TheDataStation / ver

Data Discovery Tools and Systems
MIT License
6 stars 10 forks source link

Label spatial temporal attributes and their granularities #70

Open snowgy opened 9 months ago

snowgy commented 9 months ago

Given a dataset, label attributes that are either spatial or temporal and their granularities.

For example, in this dataset 4jy7-7m68.csv

attribute date is a temporal attribute, and its granularity is day

attribute zip_code is a spatial attribute, and its granularity is zipcode

attribute location is a spatial attribute, and its granularity is geo-coordinate.

This feature needs to be integrated into the ddprofiler of Ver. ddprofiler profiles each attribute in the dataset and label the datatype. You could look at https://github.com/TheDataStation/ver/blob/main/quick_start_cli.md to see how to build and run ddprofiler.

ogiorgil commented 9 months ago

To store information of whether an attribute is temporal/spatial and its granularity, I assume then that we should create new attributes on Profile.java? Should temporal/spatial be considered as its own dataType, or should (for example) attribute date still be considered a String, and have another attribute in Profile.java to indicate that it is temporal?
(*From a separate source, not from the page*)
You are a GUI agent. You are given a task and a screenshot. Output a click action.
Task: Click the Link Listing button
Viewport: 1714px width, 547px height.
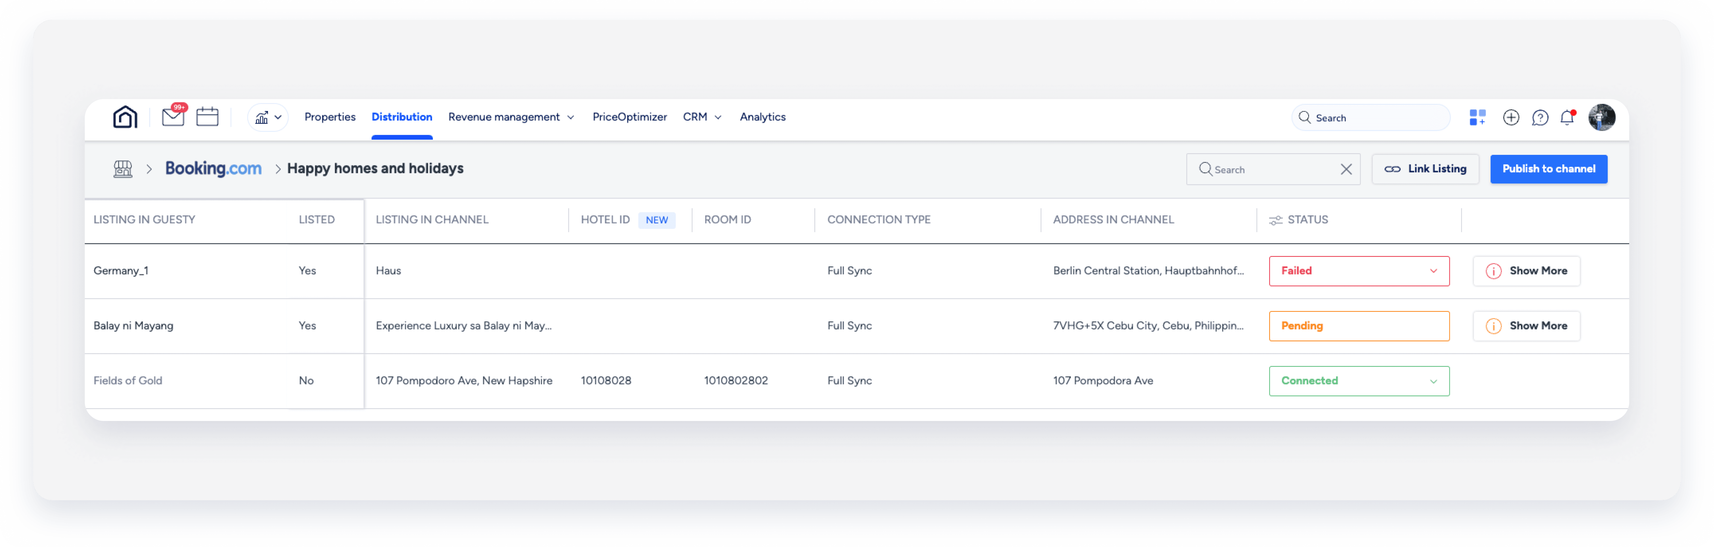pyautogui.click(x=1425, y=169)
snowgy commented 9 months ago

There are two options. 1. extend dataType from String to a Class. This class should be compatible with existing data types such as "text" or "number" and can handle spatio-temporal data types with granularity information. 2. keep dataType as String. When you label spatio-temporal attributes, assign dataType as "temporal" or "spatial", and use another field to store the granularity information. You can choose the one that you feel is easier to implement.

ogiorgil commented 9 months ago

Okay, thank you Yue. Now that I think about it, I think its best to keep the dataType, since we still may care (for example) if a zip code is stored as string or number. I will add two new attributes, spatialTemporalType to indicate whether its spatial or temporal, and an attribute to store its granularity.

luthfibalaka commented 9 months ago

Based on the discussion in email, the plan is to modify LabelAnalyzer.java to recognize spatial and temporal attributes (along with their granularities) with regex.

But, is there a defined list of granularities for each type that will be supported? (For now, based on the example above, we have [geo-coordinate, zipcode] for spatial and [day] for temporal.) Or, should we just add what we could identify and improve it later?

snowgy commented 9 months ago

For spatial attributes, you could browse chicago open data portal and find a list of common granularities to support. For temporal attributes, it is more straightforward. We want to support granularities along the temporal hierarchy such as second, min, hour, day, month, year.

luthfibalaka commented 9 months ago

Alright, thanks for the info. I will handle the location part, and I will inform my progress soon!

luthfibalaka commented 9 months ago

I created a gist to list granularity of location which I have discovered in Chicago Data Portal: here. As soon as I found another pattern, I will include it there.

Also, I will create a separate PR to include the regex patterns. Maybe it could be reviewed after David's PR (?)